# [Instructions for the task]
Each line below with the string "Viktor" should be copied.

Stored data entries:
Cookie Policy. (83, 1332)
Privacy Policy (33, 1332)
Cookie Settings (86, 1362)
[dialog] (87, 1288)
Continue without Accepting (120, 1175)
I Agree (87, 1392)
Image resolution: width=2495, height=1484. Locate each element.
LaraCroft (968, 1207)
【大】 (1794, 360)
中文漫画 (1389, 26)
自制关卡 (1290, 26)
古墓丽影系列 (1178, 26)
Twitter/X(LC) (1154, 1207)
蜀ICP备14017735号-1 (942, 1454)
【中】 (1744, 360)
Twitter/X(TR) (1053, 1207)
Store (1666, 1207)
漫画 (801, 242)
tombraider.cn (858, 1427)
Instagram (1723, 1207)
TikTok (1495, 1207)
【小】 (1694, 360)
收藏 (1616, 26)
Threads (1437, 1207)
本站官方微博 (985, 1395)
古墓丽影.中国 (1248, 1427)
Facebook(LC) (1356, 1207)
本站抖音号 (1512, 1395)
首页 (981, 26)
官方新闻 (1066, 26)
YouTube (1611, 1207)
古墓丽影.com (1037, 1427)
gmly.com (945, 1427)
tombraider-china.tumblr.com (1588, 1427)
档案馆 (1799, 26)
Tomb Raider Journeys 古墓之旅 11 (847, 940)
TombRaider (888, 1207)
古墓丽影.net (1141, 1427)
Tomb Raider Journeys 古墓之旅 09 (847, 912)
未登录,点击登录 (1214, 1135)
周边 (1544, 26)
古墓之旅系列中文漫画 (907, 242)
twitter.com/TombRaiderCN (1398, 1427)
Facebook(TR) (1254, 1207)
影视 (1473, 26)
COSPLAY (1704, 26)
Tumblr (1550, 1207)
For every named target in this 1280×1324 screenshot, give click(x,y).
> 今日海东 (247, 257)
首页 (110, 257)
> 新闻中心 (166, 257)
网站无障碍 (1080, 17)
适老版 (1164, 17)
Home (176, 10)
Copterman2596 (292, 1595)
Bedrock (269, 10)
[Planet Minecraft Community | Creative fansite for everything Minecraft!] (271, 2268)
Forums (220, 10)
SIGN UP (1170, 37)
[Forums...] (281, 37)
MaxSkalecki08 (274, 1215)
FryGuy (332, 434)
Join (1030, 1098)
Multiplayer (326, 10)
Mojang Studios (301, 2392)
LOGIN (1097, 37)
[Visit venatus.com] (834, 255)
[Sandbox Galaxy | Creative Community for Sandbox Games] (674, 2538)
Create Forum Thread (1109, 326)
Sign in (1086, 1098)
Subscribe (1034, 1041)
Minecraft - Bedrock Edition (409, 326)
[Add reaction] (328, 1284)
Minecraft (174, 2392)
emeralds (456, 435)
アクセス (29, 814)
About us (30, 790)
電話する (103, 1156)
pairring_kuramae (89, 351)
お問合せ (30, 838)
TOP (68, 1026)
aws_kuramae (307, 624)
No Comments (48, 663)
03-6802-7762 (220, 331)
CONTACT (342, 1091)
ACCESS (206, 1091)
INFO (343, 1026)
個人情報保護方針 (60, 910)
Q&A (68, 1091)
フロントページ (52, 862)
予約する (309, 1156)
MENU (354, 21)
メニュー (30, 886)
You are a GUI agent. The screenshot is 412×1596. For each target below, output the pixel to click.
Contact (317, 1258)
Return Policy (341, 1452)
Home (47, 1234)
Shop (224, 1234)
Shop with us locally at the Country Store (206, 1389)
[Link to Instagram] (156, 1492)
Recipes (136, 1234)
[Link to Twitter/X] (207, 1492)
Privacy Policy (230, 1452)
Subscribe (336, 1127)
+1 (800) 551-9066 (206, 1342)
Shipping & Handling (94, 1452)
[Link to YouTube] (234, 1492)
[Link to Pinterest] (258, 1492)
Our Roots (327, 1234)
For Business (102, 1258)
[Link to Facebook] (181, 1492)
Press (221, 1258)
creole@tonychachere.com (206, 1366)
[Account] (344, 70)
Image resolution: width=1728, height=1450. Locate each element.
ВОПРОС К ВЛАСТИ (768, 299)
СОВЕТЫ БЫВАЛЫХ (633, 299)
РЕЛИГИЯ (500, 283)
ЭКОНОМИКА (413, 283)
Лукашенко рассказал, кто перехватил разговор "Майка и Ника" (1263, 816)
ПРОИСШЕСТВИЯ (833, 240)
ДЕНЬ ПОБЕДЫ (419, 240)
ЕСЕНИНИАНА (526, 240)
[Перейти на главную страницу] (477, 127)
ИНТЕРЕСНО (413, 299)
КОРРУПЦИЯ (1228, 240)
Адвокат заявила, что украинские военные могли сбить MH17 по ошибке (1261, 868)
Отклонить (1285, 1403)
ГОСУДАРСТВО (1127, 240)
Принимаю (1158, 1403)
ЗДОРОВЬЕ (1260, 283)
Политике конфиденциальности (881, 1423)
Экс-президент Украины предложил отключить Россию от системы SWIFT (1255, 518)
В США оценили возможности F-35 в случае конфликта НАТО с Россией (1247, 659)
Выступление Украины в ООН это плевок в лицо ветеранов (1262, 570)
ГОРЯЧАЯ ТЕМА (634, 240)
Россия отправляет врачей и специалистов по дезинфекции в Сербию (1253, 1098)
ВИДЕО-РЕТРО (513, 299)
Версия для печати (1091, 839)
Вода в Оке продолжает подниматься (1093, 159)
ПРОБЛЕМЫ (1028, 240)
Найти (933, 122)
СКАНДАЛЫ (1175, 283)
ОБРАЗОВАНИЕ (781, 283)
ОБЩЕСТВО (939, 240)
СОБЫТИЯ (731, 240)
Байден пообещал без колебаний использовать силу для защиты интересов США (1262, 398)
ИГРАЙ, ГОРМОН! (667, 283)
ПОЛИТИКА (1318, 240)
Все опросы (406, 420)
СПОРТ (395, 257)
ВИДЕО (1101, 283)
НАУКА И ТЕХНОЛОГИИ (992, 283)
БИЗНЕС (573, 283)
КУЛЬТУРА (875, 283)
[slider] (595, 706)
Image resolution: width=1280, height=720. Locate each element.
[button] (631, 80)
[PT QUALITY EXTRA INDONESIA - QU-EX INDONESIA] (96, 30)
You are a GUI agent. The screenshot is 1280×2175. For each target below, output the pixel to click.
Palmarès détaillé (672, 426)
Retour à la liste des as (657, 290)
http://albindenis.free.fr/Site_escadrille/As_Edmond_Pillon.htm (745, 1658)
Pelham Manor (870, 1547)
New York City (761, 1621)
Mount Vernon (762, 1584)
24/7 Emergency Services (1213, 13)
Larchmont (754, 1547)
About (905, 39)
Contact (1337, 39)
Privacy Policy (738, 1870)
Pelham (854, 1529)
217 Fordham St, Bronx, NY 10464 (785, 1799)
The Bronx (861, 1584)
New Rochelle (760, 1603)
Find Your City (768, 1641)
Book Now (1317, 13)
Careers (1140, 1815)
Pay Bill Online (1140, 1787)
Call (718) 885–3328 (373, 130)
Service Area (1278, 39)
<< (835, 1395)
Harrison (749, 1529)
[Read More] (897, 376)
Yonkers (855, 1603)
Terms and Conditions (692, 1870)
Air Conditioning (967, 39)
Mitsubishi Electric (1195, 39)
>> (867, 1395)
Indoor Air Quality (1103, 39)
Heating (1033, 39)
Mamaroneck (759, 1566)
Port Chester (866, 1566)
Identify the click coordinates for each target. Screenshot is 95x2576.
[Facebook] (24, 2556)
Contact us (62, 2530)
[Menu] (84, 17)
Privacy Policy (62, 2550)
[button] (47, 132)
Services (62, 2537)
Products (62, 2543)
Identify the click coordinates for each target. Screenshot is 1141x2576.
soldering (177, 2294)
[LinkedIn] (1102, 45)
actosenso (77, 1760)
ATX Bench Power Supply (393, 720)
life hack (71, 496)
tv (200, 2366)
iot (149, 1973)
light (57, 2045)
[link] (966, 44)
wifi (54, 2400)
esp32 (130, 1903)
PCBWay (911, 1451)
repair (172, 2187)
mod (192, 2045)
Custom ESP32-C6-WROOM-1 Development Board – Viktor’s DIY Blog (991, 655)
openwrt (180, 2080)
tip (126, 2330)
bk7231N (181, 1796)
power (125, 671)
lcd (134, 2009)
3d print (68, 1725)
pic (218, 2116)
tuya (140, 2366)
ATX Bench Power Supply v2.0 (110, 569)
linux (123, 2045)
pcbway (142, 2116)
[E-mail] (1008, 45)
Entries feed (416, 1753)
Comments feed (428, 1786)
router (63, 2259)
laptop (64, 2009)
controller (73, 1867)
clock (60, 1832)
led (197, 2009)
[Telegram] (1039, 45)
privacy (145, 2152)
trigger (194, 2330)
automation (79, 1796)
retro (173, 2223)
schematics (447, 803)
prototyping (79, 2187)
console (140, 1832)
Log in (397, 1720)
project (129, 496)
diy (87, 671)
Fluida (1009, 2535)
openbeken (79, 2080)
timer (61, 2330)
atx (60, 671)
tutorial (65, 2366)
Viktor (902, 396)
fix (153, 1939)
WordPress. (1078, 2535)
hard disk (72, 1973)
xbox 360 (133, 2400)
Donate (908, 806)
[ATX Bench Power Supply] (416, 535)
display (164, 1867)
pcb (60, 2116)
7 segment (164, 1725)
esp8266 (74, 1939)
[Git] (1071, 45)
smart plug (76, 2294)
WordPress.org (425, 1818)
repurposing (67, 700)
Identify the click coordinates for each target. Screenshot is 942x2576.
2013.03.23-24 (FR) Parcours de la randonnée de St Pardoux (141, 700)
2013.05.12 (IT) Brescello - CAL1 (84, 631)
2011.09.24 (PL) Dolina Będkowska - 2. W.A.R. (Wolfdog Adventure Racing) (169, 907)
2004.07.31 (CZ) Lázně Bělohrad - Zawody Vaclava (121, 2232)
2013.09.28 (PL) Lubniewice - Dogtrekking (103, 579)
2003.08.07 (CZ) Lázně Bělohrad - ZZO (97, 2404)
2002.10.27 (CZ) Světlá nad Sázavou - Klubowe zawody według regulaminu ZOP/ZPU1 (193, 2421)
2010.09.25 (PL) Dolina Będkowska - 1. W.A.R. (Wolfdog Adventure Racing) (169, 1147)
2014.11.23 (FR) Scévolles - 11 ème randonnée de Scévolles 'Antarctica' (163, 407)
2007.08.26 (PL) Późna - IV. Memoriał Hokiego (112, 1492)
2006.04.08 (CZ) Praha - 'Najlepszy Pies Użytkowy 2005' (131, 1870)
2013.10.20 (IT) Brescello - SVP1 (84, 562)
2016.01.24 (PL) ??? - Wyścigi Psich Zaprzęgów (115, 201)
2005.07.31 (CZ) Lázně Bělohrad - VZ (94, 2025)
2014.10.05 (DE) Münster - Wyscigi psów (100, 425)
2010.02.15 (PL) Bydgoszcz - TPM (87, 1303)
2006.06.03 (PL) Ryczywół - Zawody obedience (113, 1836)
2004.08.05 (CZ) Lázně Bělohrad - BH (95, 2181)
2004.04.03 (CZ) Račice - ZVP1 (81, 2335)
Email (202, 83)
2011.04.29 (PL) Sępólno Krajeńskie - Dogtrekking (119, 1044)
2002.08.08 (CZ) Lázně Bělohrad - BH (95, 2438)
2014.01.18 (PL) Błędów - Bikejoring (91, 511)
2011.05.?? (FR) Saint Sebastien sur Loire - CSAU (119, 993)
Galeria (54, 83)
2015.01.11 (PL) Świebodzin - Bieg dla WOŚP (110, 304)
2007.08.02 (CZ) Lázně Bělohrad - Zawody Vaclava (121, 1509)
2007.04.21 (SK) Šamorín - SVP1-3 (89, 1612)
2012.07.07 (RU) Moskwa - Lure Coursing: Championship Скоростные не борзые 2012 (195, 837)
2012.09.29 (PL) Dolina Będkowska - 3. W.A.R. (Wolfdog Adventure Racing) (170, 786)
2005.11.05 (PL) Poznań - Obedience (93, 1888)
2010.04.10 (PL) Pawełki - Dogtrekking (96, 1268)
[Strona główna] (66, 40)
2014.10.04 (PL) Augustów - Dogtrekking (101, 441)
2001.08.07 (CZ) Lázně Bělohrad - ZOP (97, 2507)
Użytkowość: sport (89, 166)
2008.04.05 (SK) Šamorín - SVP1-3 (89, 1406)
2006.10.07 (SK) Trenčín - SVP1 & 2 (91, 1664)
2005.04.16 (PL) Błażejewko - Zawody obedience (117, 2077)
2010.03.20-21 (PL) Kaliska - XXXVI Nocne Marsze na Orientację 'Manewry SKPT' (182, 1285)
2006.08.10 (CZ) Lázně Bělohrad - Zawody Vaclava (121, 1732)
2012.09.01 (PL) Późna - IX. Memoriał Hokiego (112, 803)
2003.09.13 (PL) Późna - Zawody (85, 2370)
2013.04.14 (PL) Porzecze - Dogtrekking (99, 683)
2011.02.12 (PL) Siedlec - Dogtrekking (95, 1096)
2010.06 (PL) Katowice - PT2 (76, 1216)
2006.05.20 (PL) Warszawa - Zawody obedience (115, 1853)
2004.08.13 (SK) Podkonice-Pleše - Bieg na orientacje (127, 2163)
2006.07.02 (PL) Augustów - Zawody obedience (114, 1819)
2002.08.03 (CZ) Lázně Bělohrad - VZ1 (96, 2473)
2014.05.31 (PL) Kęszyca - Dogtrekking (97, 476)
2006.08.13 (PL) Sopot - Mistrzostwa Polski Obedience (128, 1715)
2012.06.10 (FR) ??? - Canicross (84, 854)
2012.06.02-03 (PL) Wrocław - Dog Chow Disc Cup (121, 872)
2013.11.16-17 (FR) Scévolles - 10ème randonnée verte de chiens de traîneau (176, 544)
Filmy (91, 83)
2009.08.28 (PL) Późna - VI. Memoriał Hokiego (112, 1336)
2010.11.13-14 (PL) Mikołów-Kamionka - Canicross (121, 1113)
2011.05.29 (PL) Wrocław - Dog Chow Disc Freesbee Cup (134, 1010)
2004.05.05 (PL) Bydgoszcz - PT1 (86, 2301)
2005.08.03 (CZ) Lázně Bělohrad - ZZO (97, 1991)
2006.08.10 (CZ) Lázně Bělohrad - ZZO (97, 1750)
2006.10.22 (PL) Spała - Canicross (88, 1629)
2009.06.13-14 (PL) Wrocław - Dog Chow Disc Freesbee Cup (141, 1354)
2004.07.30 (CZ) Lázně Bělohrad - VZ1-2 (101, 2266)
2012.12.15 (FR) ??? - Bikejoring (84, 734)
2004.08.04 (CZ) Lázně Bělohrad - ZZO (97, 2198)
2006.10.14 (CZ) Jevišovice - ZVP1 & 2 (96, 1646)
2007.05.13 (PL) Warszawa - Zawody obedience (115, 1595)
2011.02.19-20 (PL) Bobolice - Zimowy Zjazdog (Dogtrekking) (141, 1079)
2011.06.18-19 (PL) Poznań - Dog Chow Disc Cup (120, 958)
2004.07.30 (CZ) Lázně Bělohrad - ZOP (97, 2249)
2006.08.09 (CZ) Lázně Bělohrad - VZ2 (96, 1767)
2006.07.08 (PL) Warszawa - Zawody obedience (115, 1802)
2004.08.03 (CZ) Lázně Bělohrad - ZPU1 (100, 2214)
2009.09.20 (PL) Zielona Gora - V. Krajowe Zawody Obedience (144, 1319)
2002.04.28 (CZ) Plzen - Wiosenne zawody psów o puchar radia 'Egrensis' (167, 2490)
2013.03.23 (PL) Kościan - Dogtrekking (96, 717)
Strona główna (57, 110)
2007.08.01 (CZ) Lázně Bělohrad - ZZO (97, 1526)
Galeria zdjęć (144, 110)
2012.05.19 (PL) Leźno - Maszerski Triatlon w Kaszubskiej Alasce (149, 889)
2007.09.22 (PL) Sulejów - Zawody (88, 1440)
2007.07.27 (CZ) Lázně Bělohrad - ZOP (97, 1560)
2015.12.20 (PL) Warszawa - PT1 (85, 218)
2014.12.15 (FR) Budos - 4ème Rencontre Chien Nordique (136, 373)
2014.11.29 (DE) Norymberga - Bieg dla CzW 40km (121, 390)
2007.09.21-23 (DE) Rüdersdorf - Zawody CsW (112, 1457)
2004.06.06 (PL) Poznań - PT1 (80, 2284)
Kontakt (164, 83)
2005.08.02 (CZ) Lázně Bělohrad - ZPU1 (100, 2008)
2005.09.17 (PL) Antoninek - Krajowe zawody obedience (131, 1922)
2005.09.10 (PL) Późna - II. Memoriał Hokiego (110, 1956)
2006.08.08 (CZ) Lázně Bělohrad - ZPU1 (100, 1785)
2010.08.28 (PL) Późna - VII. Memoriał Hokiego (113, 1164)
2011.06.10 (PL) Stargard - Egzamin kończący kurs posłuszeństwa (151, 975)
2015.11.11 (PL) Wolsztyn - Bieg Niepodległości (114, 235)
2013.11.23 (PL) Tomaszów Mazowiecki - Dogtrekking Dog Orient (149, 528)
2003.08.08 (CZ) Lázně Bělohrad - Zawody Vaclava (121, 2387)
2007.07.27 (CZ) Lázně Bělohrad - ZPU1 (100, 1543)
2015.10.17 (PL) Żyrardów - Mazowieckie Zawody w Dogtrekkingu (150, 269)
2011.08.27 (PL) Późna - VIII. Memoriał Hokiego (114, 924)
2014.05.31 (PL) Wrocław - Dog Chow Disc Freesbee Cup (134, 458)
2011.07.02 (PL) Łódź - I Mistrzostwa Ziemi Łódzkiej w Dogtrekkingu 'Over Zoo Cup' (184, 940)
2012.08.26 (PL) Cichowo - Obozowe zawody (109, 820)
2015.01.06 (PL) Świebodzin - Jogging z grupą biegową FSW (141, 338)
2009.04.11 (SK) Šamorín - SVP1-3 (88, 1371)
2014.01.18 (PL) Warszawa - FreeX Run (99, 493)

# [Result of this exercise]
Custom ESP32-C6-WROOM-1 Development Board – Viktor’s DIY Blog (991, 655)
Viktor (902, 396)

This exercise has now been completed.